Toddlers running around and screaming. Parents drunk on mimosas at 11 a.m. A shared plate with four crostini set down at a table of three. This is what hell looks like for Amy Sherman-Palladino and Dan Palladino, the award-winning writer-director-producers behind The Marvelous Mrs. Maisel, Gilmore Girls, and Bunheads. The pair eats out a lot, and they have plenty to say about what drives them insane—including small plates, molecular gastronomy, and the general lack of a decent salad. The two are about as fast-talking, quick witted, and animated as any one of their characters, trading punches (and punchlines) while the other holds. Here, in between bites of corned beef and turkey “Midge” sandwiches at the recent Marvelous Mrs. Maisel Carnegie Deli popup in New York, they kvetch about their most profound dining nightmares, and offer up one very simple suggestion to any chef who’ll listen.
Dan Palladino: I have not adjusted to the shared plate thing at all. It’s always awkward for me. Let’s say there’s four things on there and there’s three people—no one will take the fourth one because everyone’s too afraid to overstep the bounds. I never know what to eat, I’m always so nervous about sharing. I just always want my own thing.
Amy Sherman-Palladino: Your issue with that is because food was very competitive in your family. If you didn’t get to that thing that you liked quickly, it wasn’t going to be there and you were going to be stuck with the thing you didn’t like. Your brother and sister were hungry, and they would always come and take your food.
Dan: It was a little competitive. My mother wasn’t Italian, so she didn’t make an abundance of food. She made servings, so there were specific servings.
Amy: Yeah, I had friends like that. You’d go to their house and there’d be four people and there’d be four pork chops, and four perfect portions of peas.
When I make Thanksgiving dinner, I always make two turkeys in case I fuck up one. I believe in over-serving, in having an overabundance of food when people come over. Nobody should ever feel like they’re going to go home hungry or there’s not enough of the thing that they like.
By the way, shared plates are not my favorite thing either, because I’m an only child and I like my stuff. We try not to go to those restaurants.
Dan: It’s when other couples say, « Hey, let’s go to so-and-so, » and I don’t want to be a party pooper, so we do it. I’m very, very nervous. I try to make sure that the stuff ordered is what I will eat. That’s the other thing: Because I’m not a foodie, I’m very picky. I’m just always nervous about how to pick, when to pick, what to leave. It’s just nerve racking.
Amy: But we do tell people that we don’t do brunch. We hate brunch, we hate the concept of it.

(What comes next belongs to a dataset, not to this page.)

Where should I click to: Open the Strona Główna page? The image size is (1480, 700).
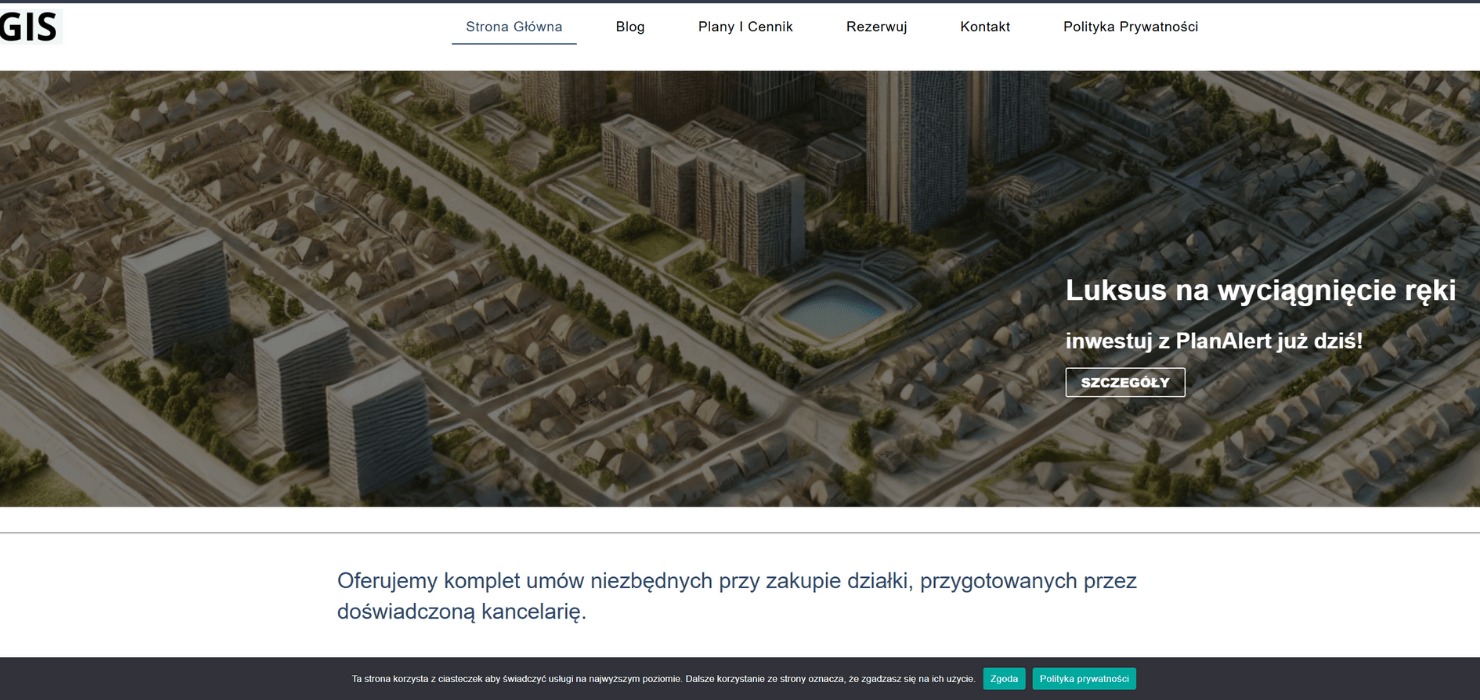point(513,26)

Dan: It’s not a real meal.
Amy: It’s not a real meal! There’s either breakfast or lunch. It’s an excuse for people to get drunk at 11 o’clock in the morning, and assume that everyone’s going to be fine with their children screaming and running around a restaurant. That’s the only reason that brunch exists. So that is the one thing. When people are like, « Let’s do brunch. » We’re like, « We can’t, we don’t. We’ll have dinner with you, we’ll have drinks with you, we’ll have any legitimate meal that wasn’t made up, but we will not do brunch. »
Dan: Anthony Bourdain, I think, was the one who pointed out in his book [Kitchen Confidential], that it’s the “F You” meal—that’s the one that none of the chefs want to prepare, none of the waiters want to work at. It’s a room full of unhappy workers making food.
Amy: Just have a nice breakfast. Have some eggs and bacon.
Dan: Diners. We like diners. But any restaurant that tells you, “Order whatever you want, but it’s going to come out when we think it’s ready—”
Amy: I am paying for this. I should get the salad before the hamburger if I want the salad before the hamburger. We don’t do omakase or prix fixe. I don’t want them to tell me what I’m going to have. I don’t want one quail egg with a sprig in the middle of it. I don’t want anything that came out of a science lab. I don’t want things that smoke, or a strawberry that’s not really a strawberry. Just put a damn salad on the menu. It doesn’t need 15 different ingredients in it, it doesn’t need nuts and twigs and fruit, and flowers… just some nice lettuce, maybe a radish and a light dressing. Just have one damn salad on the menu that’s not terrifying. That’s it.
Dan: Yeah, because we often have to order them off the menu. Just put it on the menu.
Amy: Everybody likes a nice, small salad. And they feel like a schmuck asking for it. Oh, and I don’t understand the no bread thing, that you have to order bread or pay for a bread basket. Just give me the bread!